Querida “R”: las personas crecemos con cierto temor a lo radical. Quizá se deba a que tenemos impresos en nuestra mente momentos que asocian “el ser radical” a lo extremoso e intransigente —adjetivos que le atañen—; alejándonos, por medio del vaivén de lo vivido, de su definición primaria que nos aproxima a la raíz, lo fundamental y esencial. Por ahora, te pediré que enfoques tu atención en el comportamiento de “La Cosa Pública” en la agonía del sexenio del presidente López Obrador; te resultará fácil advertir que día con día se radicaliza en un sentido tajante, tal como se esperaba.
El mensaje.
El “obradorato” nos ha regalado su rostro más radical durante sus últimos días; recordándonos que el acto de radicalizar no solamente refiere a “volver radical algo o a alguien”, sino que además significa “ser partidario de reformas extremas”. El lienzo de su obra durante todo el sexenio ha sido el imaginario colectivo dividido en buenos y malos mexicanos; la polarización manchada con pinceladas de resentimiento y venganza; la confrontación y la emoción que él “pinta” y sacude mejor que nadie. Sus últimos trazos dan cuenta de una reforma al Poder Judicial promulgada con más ánimos de venganza que de justicia; una que establece cambios sustanciales como la elección popular de jueces, magistrados y ministros de la Suprema Corte de Justicia de la Nación; pero, sobre todo, una que reveló las credenciales de un poder corruptor que, avasallante, aplastó todo a su paso y “se llevó al baile” al resto de los poderes del Estado. Su rúbrica, valga la redundancia, fue la firma en Palacio Nacional del decreto de la reforma constitucional del Poder Judicial que entró en vigor el lunes pasado. Ello, pese a que un Tribunal Colegiado había ordenado suspender su publicación en el Diario Oficial de la Federación; el sello de la casa, pues: “al diablo con sus instituciones”. Lo hizo teniendo como testigo silenciosa a la presidenta electa Claudia Sheinbaum, convalidando así una reforma transexenal cuyas implicaciones ella cargará. Ese mismo 15 de septiembre por la noche, salió al balcón para despedirse del pueblo mexicano en su último grito de independencia; 24 “viva” y cuatro “muera” dieron forma a sus arengas, lanzando una por demás provocadora: “viva la Cuarta Transformación”. De nuevo, el sello de la casa: la historia soy yo, porque el pueblo soy yo, y porque ahora sí el pueblo es el que manda.
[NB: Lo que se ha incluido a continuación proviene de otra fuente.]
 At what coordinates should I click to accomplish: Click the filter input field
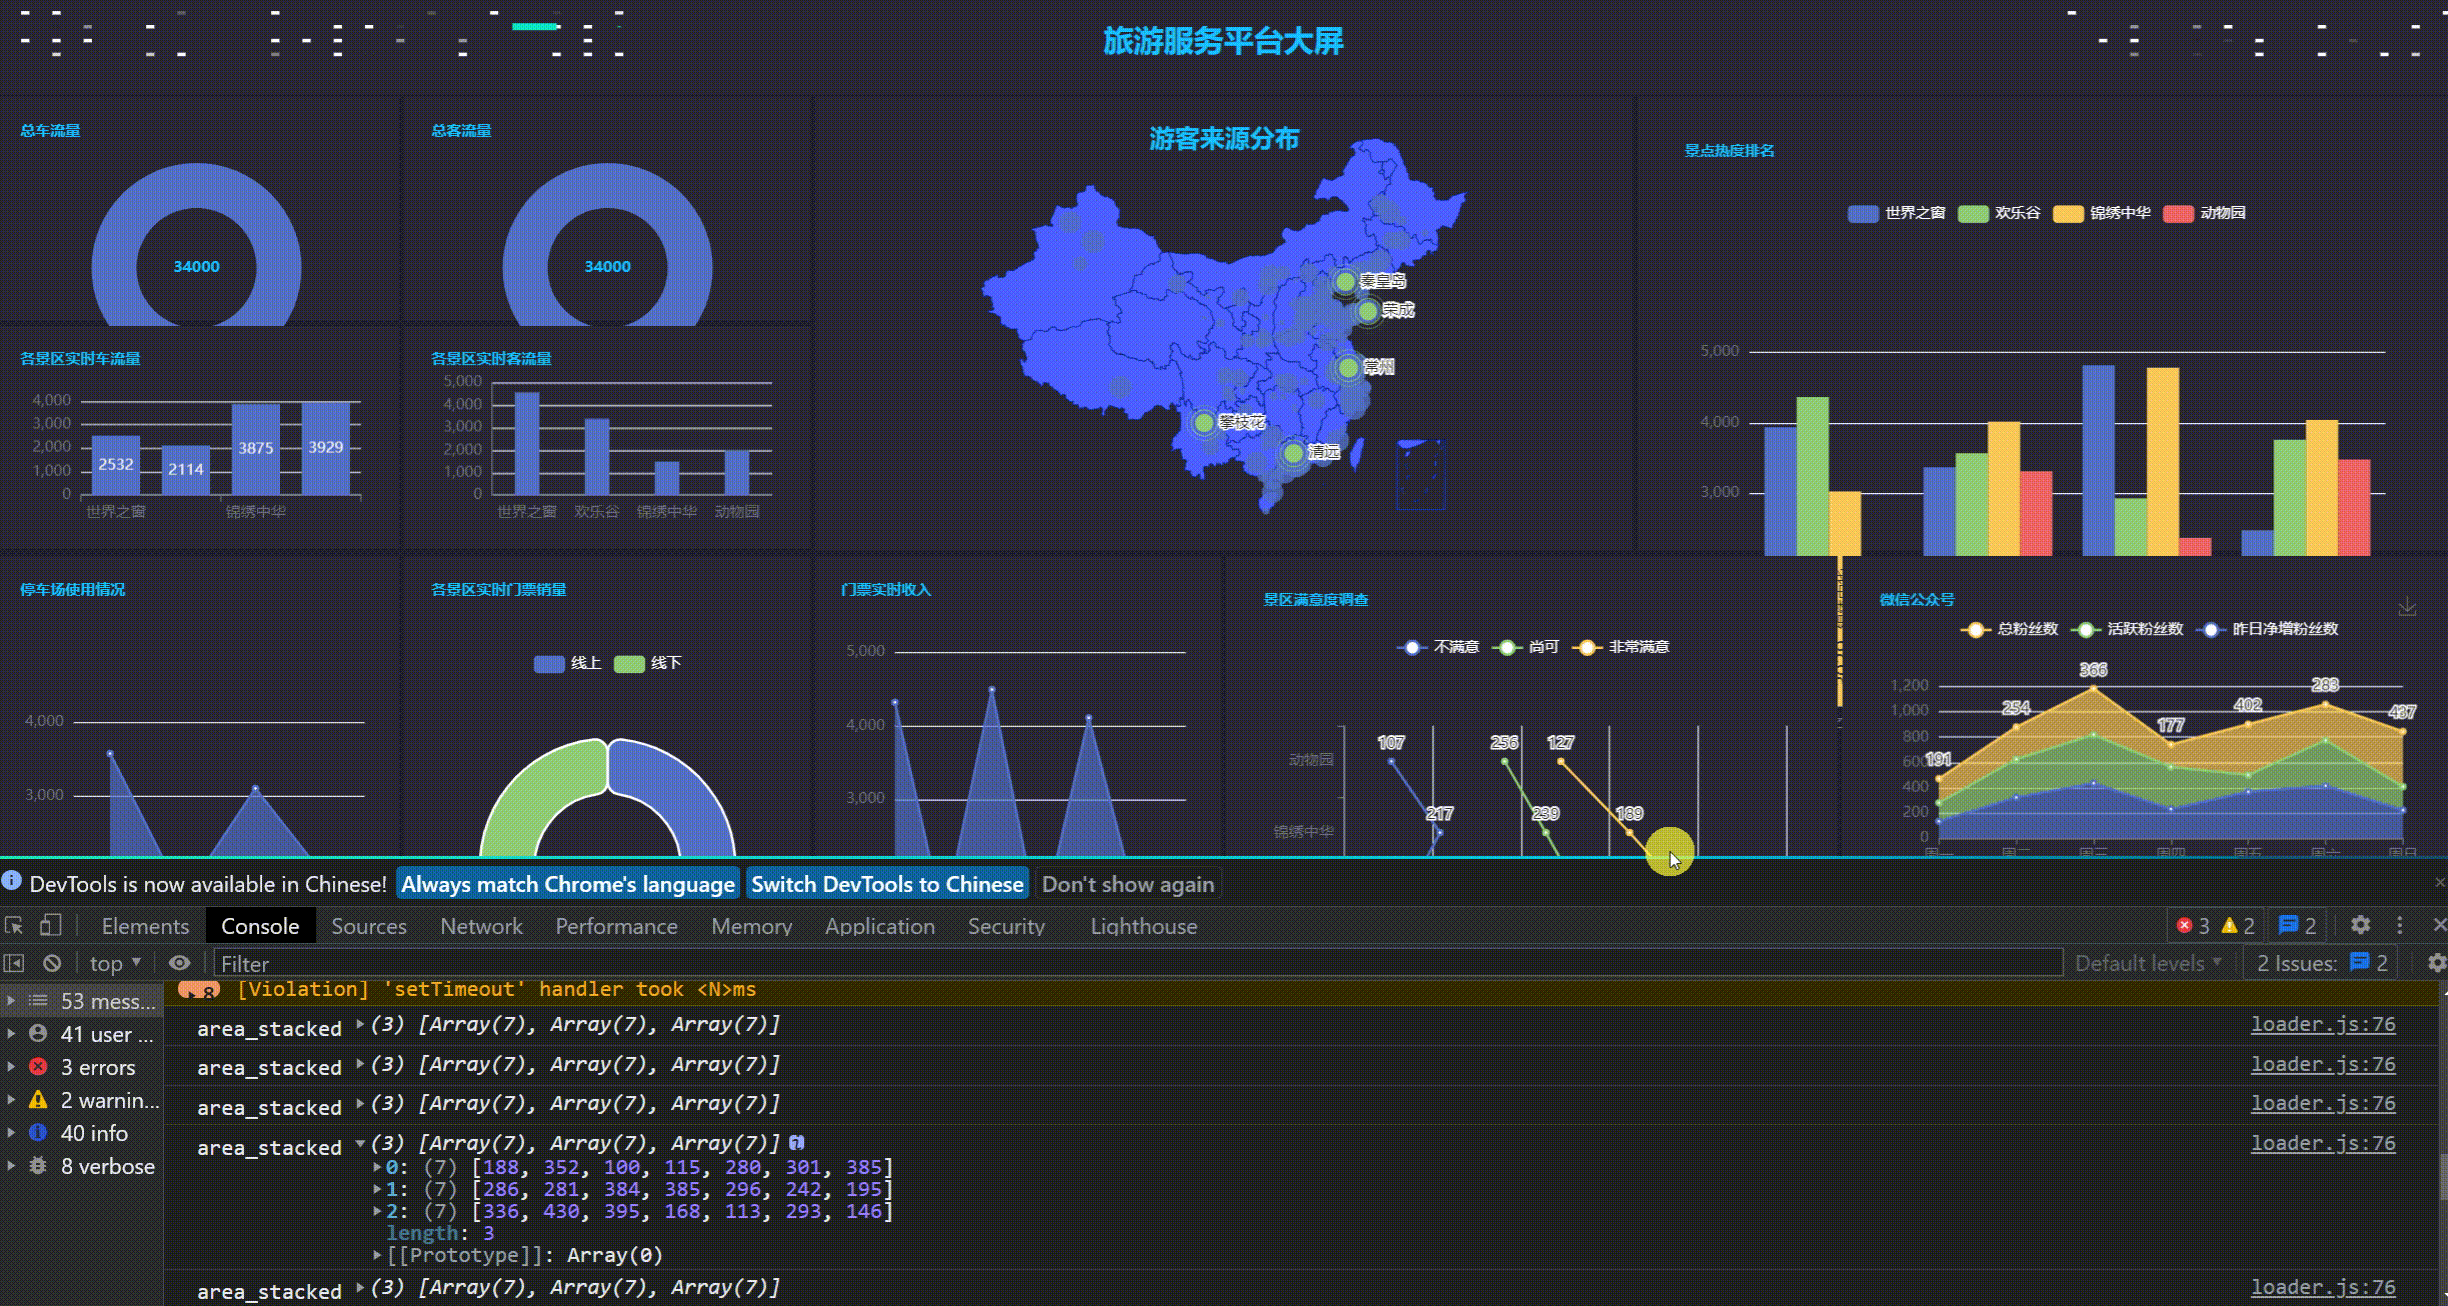1133,963
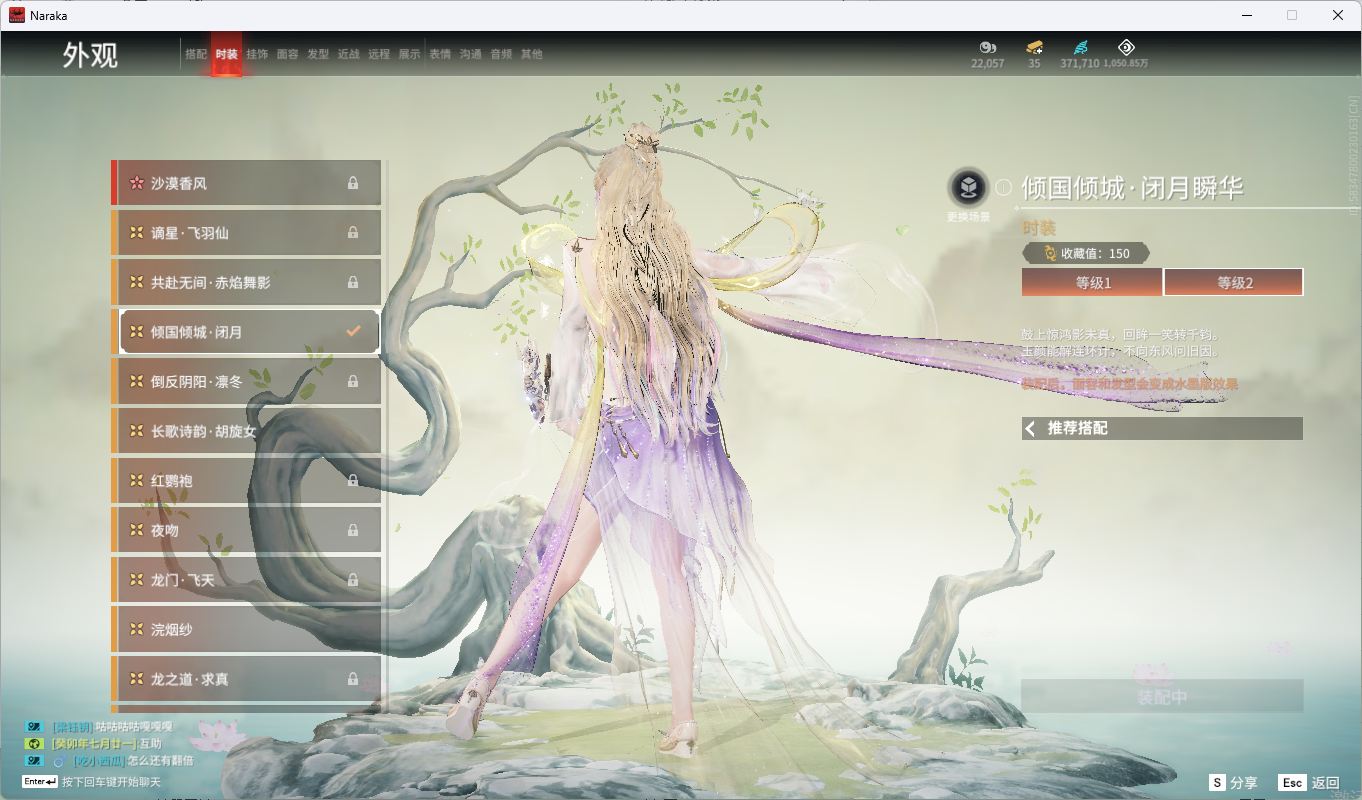
Task: Expand the 推荐搭配 panel arrow
Action: click(1030, 429)
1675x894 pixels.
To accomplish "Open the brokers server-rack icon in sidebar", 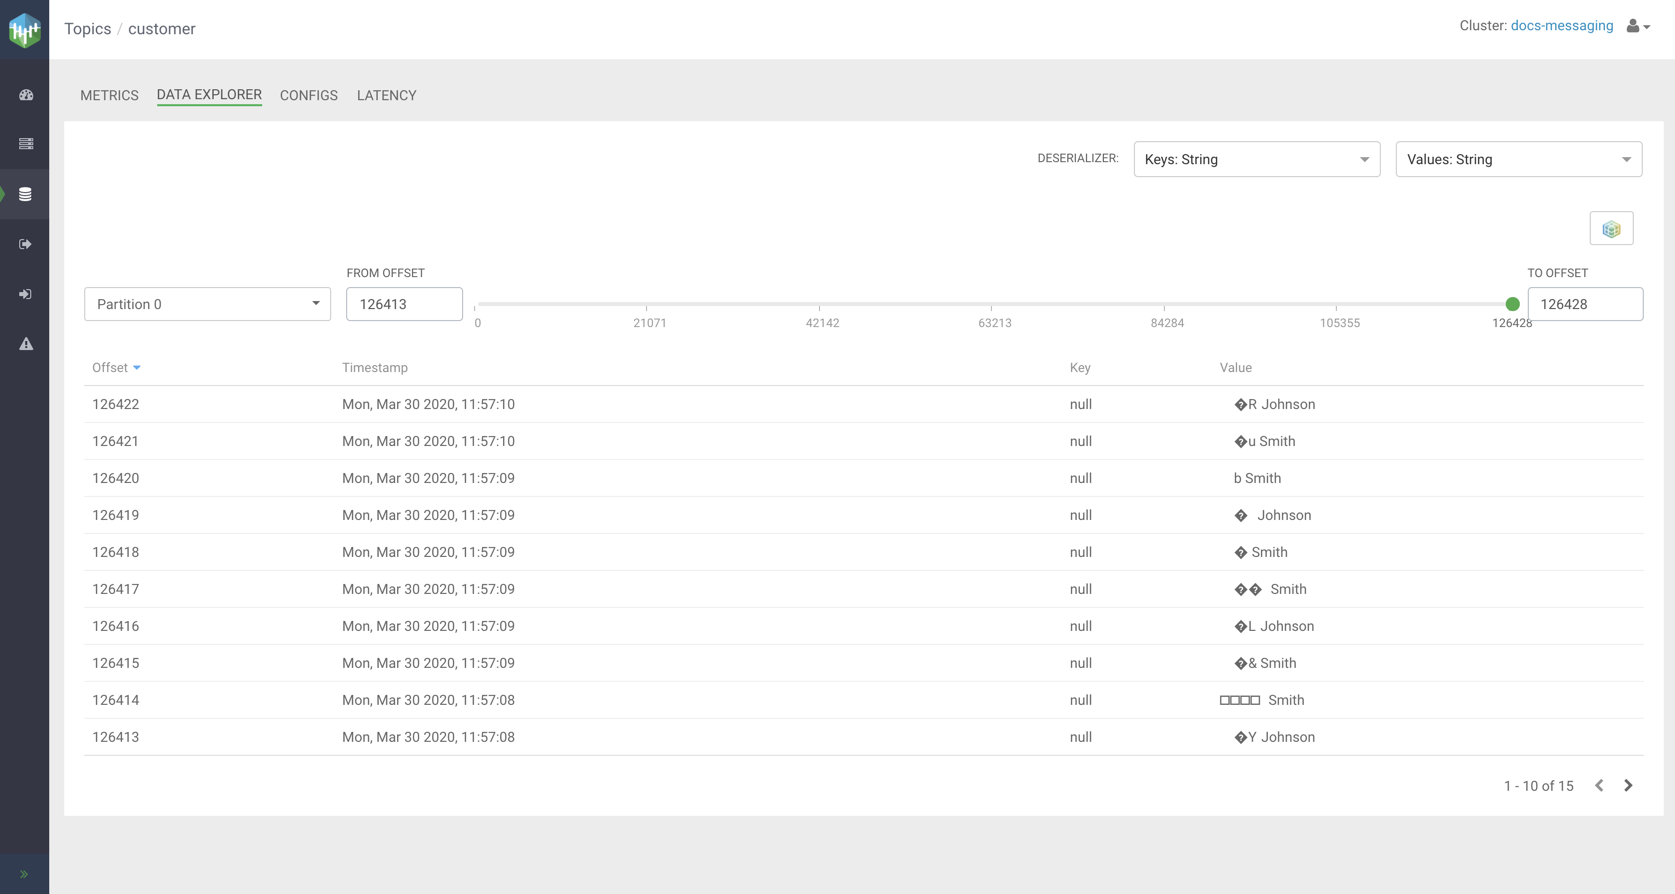I will pos(26,144).
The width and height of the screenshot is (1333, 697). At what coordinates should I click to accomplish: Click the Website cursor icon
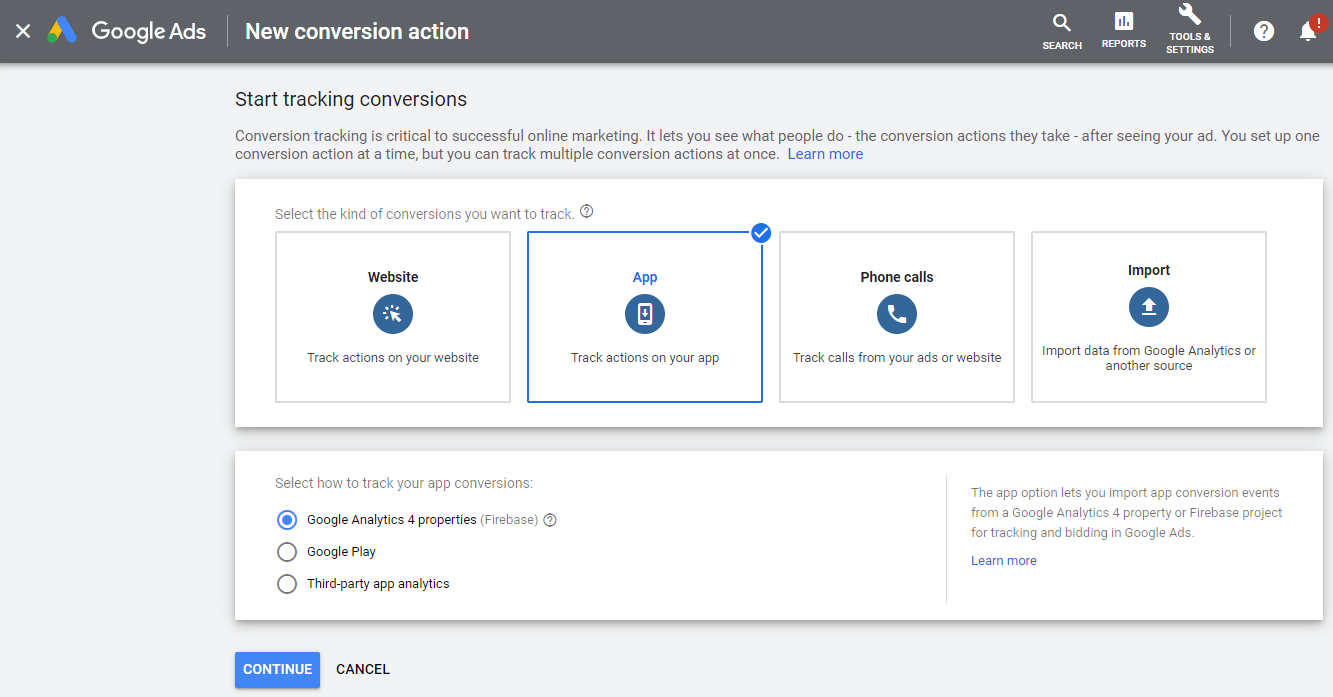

En espera de su “reforma militarista”, ya podemos adelantar que su legado inobjetable es la radicalización de “La Cosa Pública”; una que no acepta matices, que plasma una sola visión de país y que hoy tiene pinta de más inestabilidad, confrontación e incertidumbre.
La despedida
Querida “R”: vuelve a la raíz, a lo profundo, a lo esencial; en esa radicalidad acompañada de congruencia, encontrarás un solo México en el que todas y todos cabemos.
La firma.
Tu amigo: “El Discursero”.
P.D. En espera de una próxima carta, deshazte del sobre amarillo.